··· Document text

Boat hire—Grand Union Canal

Published: Sunday, 20 February 2011

CONTINUING with our Waterways Hire Guide is the Grand Union Canal. Besides being the longest in the country it is also the most varied for the holiday maker as it winds its way from Birmingham to the Thames, with a section from the Trent.

Birmingham to Norton Junction

Starting at its Birmingham end, the Grand Union Canal leaves Salford Junction at its terminus with the Birmingham and Fazeley Canal under Spaghetti motorway junction. This part is hardly a favourite with the hire boater, with the waterway very soon hemmed in by boarded-up factories, old housing and seemingly endless graffiti, hardly conducive to a pleasant narrowboat holiday. The razor wire topping the walls by the towpath is not very conducive to peace of mind, and there are no moored boats to be seen anywhere along this entire stretch through Birmingham

Two short flights

However, after two short flights of narrow locks, it is lock free for quite a while, but with druggies under the many bridges,  and still no moored boats, it is wise not to leave a boat unattended in the area or moor overnight until reaching Catherine De Barnes, which is a relief, though there is a strong possibility of something being wrapped around the prop shaft, as can be seen.

······
··· Records supplied

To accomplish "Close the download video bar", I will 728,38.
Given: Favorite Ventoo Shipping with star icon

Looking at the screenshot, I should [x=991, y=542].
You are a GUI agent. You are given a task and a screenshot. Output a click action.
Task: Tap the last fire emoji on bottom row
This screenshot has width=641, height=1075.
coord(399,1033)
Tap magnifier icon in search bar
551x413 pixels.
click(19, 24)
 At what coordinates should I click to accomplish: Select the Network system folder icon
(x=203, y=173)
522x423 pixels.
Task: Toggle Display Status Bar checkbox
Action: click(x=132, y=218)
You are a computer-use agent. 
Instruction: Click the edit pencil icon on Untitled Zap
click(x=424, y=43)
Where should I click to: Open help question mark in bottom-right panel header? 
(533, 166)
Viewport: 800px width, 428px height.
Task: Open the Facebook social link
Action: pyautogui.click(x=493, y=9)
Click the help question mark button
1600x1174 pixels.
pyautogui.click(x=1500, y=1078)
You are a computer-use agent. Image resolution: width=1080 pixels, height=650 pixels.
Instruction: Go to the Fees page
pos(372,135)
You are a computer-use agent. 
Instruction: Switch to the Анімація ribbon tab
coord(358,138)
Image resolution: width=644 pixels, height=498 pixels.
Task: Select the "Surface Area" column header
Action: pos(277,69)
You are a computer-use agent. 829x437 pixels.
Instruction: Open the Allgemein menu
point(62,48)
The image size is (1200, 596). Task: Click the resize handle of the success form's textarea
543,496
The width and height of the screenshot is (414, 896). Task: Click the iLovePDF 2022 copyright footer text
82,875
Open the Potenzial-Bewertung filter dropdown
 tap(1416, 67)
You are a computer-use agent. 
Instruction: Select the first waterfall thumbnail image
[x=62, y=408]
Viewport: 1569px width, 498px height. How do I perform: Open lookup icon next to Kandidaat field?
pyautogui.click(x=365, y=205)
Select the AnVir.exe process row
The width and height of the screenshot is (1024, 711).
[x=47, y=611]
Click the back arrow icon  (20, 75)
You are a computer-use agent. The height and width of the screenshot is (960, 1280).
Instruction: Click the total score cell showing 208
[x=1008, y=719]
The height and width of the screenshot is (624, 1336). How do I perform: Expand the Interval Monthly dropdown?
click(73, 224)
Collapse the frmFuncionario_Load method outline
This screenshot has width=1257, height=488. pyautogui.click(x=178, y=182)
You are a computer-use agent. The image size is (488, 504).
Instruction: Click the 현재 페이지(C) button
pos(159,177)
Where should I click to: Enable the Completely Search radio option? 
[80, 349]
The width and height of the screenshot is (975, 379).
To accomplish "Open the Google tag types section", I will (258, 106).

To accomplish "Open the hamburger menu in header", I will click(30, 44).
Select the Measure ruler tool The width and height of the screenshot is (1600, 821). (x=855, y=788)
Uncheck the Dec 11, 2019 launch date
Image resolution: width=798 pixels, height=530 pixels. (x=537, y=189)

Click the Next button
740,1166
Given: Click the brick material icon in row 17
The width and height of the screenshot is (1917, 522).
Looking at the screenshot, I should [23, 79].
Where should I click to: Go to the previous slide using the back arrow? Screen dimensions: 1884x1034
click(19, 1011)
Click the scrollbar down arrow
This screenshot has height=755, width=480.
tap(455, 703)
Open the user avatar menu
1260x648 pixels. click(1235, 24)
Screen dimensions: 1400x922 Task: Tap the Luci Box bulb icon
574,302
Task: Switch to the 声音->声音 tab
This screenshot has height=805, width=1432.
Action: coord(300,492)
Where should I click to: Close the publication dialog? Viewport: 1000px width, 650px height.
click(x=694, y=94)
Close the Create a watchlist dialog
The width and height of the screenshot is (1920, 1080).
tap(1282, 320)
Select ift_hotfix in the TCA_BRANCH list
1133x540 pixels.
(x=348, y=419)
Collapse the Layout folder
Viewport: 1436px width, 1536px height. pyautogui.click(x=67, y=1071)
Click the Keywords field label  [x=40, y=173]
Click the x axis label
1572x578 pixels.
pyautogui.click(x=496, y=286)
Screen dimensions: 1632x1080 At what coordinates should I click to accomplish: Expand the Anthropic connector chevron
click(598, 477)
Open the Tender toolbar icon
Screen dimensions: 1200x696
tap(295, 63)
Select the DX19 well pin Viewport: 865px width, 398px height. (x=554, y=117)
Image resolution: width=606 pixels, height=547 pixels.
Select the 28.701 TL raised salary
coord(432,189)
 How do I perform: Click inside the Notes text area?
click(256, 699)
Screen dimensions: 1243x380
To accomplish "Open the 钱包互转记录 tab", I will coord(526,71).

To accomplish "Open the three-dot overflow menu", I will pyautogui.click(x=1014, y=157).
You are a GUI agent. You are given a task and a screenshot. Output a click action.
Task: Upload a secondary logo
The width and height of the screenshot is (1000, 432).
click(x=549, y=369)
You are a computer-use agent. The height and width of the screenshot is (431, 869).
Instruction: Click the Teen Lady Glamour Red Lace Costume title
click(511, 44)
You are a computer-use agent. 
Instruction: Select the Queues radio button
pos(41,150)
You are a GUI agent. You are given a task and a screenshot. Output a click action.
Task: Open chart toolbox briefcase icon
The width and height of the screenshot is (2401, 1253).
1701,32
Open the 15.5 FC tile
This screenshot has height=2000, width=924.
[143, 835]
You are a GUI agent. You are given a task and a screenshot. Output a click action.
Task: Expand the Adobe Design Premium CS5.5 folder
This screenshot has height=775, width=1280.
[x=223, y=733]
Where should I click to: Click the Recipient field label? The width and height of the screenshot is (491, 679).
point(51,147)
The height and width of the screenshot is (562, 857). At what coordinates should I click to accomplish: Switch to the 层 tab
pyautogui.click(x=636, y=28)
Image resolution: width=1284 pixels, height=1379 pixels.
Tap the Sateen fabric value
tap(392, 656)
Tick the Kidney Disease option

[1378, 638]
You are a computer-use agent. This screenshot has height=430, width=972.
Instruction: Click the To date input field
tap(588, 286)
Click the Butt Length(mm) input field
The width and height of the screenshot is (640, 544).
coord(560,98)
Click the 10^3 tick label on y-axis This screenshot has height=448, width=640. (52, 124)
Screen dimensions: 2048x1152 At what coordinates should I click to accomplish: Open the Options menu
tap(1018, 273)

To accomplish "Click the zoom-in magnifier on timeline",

······

== Requests ==
A. Set down, word for word, the passage of the article on Grand Union Canal boat hire from "However, after two" to "can be seen.".
B. List every waterway named in the article on Grand Union Canal boat hire.
The records are separate material and are unrelated to the article on Grand Union Canal boat hire.

== The results ==
A.
However, after two short flights of narrow locks, it is lock free for quite a while, but with druggies under the many bridges,  and still no moored boats, it is wise not to leave a boat unattended in the area or moor overnight until reaching Catherine De Barnes, which is a relief, though there is a strong possibility of something being wrapped around the prop shaft, as can be seen.

B.
Grand Union Canal
Birmingham and Fazeley Canal
Thames
Trent